実は、中国の王朝の名前は、ある時代を境に名付け方が変わっています。
中国の地域名が中国全体の名前に
まず、最初の王朝交代である殷周革命を起こした「周」を見てみます。殷(商)を滅ぼした周の武王は、もともと周の地を治める「周王」の立場でした。周王の地位は、殷の王から与えられたものです。
始皇帝が統一を果たすことになる「秦」ですが、これも秦の地を治める「秦王」として周に封じられたものです。
漢の建国者劉邦は、項羽から「漢王」に任じられており、これが「漢」の国号のもとになりました。
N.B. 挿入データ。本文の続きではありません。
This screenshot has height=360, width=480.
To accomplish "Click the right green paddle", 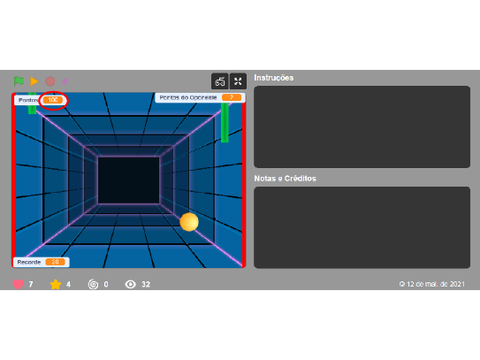I will coord(225,122).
漢を一時簒奪した王莽は「新都侯」であったため、「新」を国号と定めています。
つまり、中国の国号は、基本的に先代の王朝から与えられた諸侯の地位(爵位、封号)に由来し、さらにたどれば中国の地名であることになります。
隋なら「隋国公」、唐なら「唐国公」、宋なら「宋州節度使」など、これらは建国者の地位にちなむものです。
国号の法則が変わる契機
その法則が変わったきっかけは、北方から異民族が侵入し、征服王朝を建てたことです。10世紀に興った契丹は、947年に国号を中国風に「遼」と改めました。契丹族の故地が遼河の上流域であったことに由来します。
国号が自称であるという点で、それまでの漢族の伝統と異なります。女真族が建てた「金」、モンゴル族が建てた「大元」も自称です。
14世紀、漢族の朱元璋が中国を統一します。しかし、彼も元と同様、中国の地名に由来しない「大明」を国号に定めました。次の統一王朝を建てた女真族は、国号を「大清」としました。
「元」「明」「清」については、地名ではなく、抽象的かつプラスの意味を持つ字となっています。
何気なく暗記するだけの中国の国号も、より深い中国史の理解につながるのです。